JAKARTA - Kepala Satuan Kerja (Kasatker) Sistem Penyediaan Air Minum (SPAM) di Direktorat Cipta Karya Kementerian Pekerjaan Umum dan Perumahan Rakyat (PUPR), Anggiat P Nahot Simaremare didakwa menerima suap dan gratifikasi miliaran rupiah terkait proyek SPAM.
Dakwaan itu dibacakan oleh jaksa penuntut pada Komisi Pemberantasan Korupsi (KPK) dalam sidang perdana dengan terdakwa Anggita P Nahot Simaremare di di Pengadilan Tipikor, Jakarta Pusat, Rabu (15/5/2019)

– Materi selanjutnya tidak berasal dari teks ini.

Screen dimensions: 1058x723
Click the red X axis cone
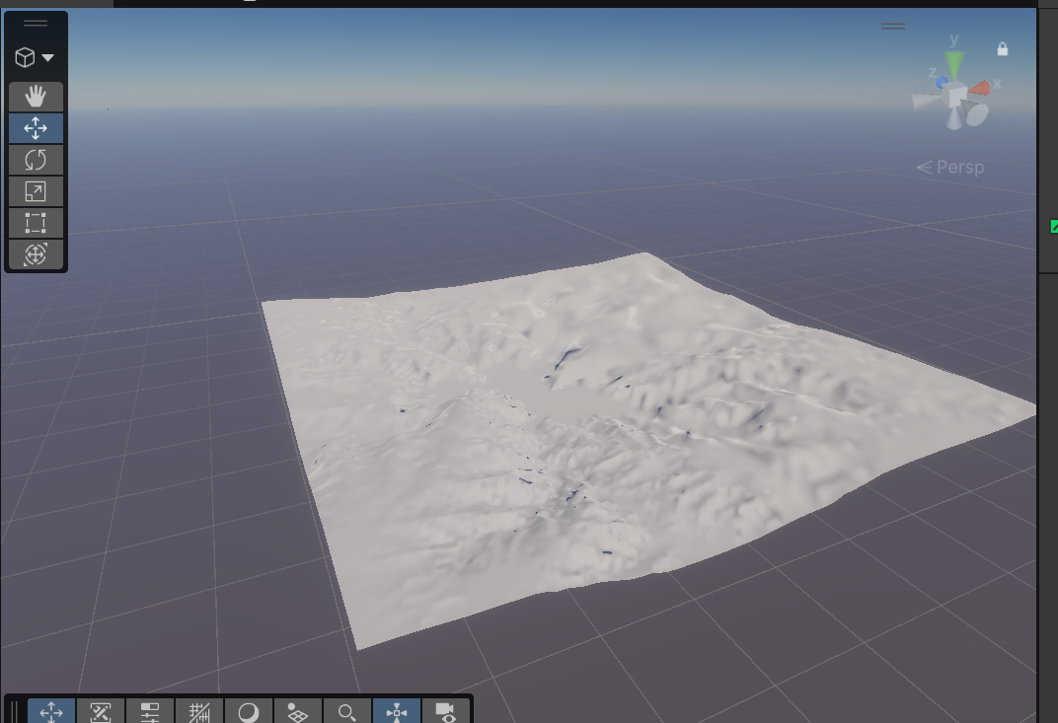click(980, 88)
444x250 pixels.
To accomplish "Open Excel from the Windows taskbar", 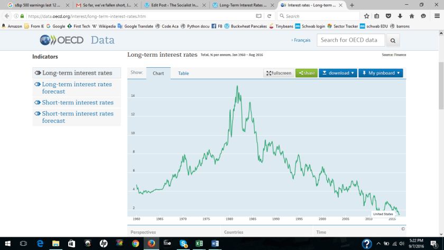I will click(x=199, y=244).
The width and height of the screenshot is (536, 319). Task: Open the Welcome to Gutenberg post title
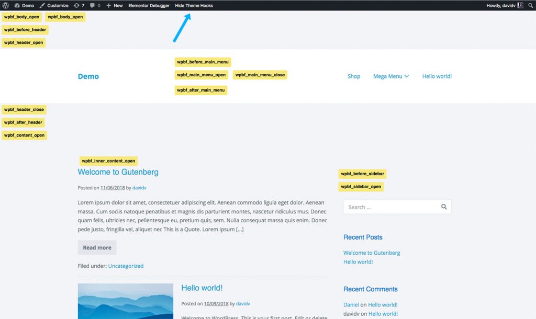118,172
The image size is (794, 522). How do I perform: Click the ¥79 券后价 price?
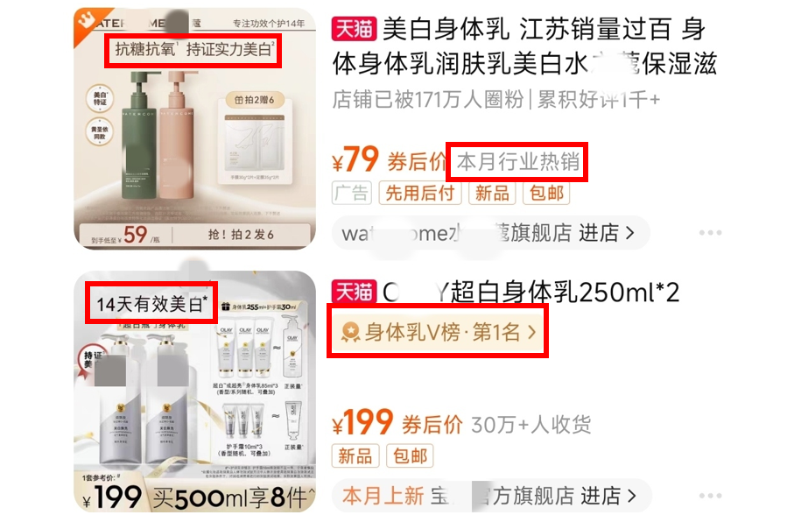(389, 160)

Dalam perkara pertama, Anggiat didakwa oleh jaksa menerima suap sebesar Rp4,98 miliar dan USD5 ribu dari empat pengusaha yang merupakan satu keluarga.

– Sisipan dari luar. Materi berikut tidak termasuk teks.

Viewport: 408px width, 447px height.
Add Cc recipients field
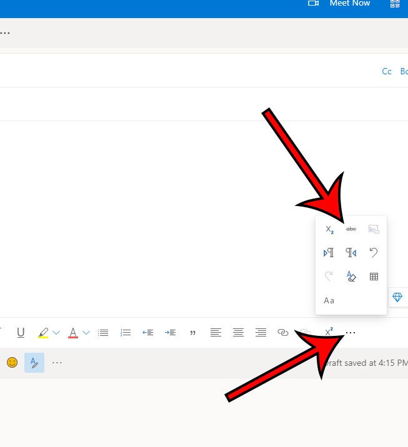point(387,71)
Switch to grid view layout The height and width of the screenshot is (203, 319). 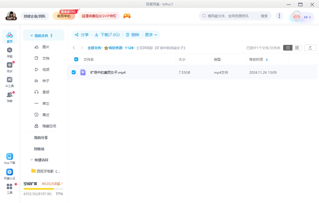[x=297, y=48]
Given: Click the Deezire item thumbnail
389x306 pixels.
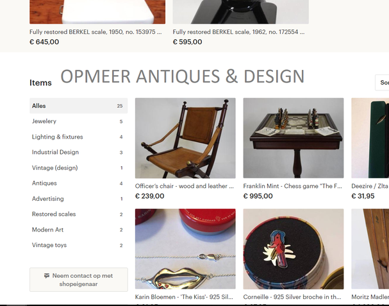Looking at the screenshot, I should tap(370, 138).
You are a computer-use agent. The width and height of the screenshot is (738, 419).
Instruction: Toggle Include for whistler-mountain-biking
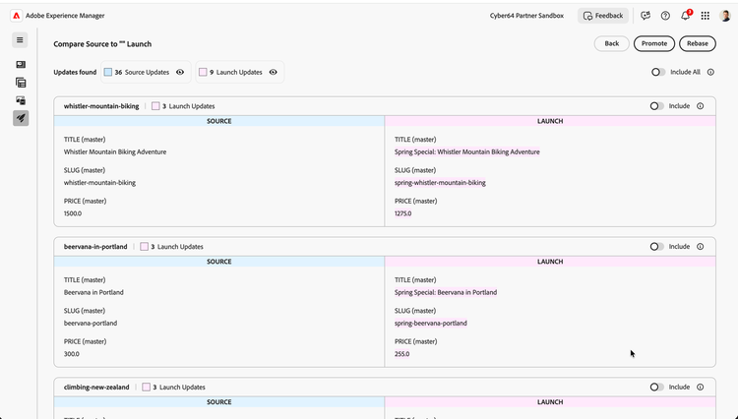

Empat pengusaha tersebut yakni Dirut PT Wijaya Kusuma Emindo (PT WKE), Budi Suharto; Direktur Keuangan PT WKE, Lily Sundarsih; serta Direktur PT Tashida Sejahtera Perkara (PT TSP), Irene Irma.
Kemudian, Direktur PT WKE Yuliana Enganita Dibyo. Sementara satu pengusaha lainnya yakni, Leonardo Jusminarta Prasetyo selaku Komisaris Utama PT Minarta Dutahutama.